Sudah 6 tahun berselang dari kisah masa lalu itu, tapi entah kenapa Harsya tak kunjung punya pacar lagi. Karena dia masih saja datang ke rumah dan berkomunikasi dengan orangtua juga kakakku sampai saat ini ditambah aku yang tak kunjung mengenalkan seorang pacar kepada keluarga, mungkin ini yang membuat keluargaku berpikir bahwa aku dan Harsya masih saling mencintai.
“Duuuh…kopinya di teras lagi…” aku baru menyesali kopi yang kutinggalkan di teras tadi.
Lalu aku menyalakan player dan mendengarkan lagu sambil merebahkan badan ke kasur. Saat kulirik jam dinding di atas kepalaku,
“Masih jam 5, lumayan lah tidur sejam lagi.” Aku lalu memejamkan mata. Nikmat sekali rasanya tidur sambil mendengarkan alunan musik lembut sembari diterpa angin sore yang masuk dari jendela kamar yang sengaja kubuka.
Tak perlu waktu lama akupun pulas. Sampai pada akhirnya aku melompat dari tempat tidur, terjun bebas ke lantai saat aku mendengar bunyi telepon dari HP. Terkejut ketika tahu bahwa kak Rania yang telpon,dah lebih terkejut lagi ketika kulihat jam di layar HP menunjukkan pukul 7 malam. Jantungku berdegup kencang lantaran teringat bahwa malam ini kami janjian akan makan malam tepat pukul 7.

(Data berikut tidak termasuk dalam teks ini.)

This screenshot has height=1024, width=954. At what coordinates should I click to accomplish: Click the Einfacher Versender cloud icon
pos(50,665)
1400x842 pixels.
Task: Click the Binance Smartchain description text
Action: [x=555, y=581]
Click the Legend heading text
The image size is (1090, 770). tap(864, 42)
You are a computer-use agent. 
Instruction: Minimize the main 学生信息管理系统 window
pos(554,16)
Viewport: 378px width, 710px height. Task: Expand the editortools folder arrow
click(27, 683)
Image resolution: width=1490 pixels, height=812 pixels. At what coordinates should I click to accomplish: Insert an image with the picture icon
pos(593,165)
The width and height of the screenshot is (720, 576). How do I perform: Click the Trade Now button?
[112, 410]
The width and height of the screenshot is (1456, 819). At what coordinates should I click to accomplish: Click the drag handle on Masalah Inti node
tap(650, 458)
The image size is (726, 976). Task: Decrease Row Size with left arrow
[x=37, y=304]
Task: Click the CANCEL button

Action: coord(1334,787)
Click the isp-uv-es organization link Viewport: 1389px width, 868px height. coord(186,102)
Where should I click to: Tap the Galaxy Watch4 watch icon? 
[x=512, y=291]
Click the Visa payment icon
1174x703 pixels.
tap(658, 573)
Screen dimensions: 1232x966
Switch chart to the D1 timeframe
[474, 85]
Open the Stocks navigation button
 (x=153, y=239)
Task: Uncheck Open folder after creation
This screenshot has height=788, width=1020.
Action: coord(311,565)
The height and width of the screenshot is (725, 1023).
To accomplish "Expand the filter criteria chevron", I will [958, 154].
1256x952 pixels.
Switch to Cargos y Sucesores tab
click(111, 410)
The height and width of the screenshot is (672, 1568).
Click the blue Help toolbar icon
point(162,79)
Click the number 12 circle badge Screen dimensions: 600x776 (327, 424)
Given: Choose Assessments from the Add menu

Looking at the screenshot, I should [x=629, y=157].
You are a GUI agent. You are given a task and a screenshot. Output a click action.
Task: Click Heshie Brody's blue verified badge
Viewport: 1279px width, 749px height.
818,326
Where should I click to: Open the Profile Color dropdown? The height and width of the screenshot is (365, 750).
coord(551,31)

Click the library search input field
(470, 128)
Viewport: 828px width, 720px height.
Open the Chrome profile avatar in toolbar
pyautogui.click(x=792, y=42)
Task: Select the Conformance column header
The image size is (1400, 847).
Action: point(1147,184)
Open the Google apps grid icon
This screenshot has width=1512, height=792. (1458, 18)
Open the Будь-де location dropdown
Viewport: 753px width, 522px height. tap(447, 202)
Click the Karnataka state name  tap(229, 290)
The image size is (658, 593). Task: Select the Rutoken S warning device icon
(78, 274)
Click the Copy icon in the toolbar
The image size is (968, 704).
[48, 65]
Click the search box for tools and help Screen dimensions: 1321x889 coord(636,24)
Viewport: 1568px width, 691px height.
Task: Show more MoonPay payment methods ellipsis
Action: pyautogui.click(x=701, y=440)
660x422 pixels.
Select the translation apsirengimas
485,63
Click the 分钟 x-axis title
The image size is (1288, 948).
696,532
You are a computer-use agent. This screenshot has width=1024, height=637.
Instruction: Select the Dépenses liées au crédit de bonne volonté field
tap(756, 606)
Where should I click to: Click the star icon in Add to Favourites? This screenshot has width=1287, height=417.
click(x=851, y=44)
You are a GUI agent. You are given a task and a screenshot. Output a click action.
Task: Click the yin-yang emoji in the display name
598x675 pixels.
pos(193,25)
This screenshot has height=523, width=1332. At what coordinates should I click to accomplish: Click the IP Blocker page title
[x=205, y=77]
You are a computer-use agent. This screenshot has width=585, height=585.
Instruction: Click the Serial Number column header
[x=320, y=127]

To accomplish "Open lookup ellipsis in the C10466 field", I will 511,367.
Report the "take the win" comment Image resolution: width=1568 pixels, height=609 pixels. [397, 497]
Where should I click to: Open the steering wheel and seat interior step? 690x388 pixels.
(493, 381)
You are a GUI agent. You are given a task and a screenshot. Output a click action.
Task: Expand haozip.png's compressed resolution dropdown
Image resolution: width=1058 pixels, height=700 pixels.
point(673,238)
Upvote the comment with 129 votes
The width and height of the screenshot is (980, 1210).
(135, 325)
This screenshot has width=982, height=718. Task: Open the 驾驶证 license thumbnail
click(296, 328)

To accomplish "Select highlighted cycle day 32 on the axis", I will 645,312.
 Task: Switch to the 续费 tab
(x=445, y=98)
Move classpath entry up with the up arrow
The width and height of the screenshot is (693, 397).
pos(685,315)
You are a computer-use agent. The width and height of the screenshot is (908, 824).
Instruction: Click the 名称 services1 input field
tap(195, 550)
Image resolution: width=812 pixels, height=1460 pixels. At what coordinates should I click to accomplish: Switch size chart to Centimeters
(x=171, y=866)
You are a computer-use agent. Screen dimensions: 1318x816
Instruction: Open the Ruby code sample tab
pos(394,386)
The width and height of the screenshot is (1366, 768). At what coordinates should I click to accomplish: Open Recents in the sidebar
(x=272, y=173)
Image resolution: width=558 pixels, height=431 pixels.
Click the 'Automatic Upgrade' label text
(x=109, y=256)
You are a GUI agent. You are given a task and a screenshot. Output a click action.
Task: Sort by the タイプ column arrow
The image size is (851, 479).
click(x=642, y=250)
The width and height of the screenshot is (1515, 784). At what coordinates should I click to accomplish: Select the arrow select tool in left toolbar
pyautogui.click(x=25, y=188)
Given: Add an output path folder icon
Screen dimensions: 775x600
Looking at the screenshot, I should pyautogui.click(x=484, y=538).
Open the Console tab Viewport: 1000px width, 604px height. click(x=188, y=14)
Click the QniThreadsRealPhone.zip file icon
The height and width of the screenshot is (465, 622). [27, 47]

“Halo kak…” aku ngos-ngosan.
“Halo Nad, kamu dimana?”
“Aduh sorry kak, aku lagi bangun. Sebentar ya, aku mandi trus cabut deh…” sangat merasa tak enak.
“Nad Nad… tunggu dulu, aku juga ini masih ada kerjaan kok. Kita ketemu jam 8 aja ya.”
Tiba-tiba merasa lega, “Huft… kirain kakak udah di tempat janjian, oke kak kalau gini kan aku bisa lebih santai.”
“Oke oke…sorry ya, tadi aku juga lupa kasih tahu kamu. Jam 8 ya, sampai jumpa…” dan telpon terputus.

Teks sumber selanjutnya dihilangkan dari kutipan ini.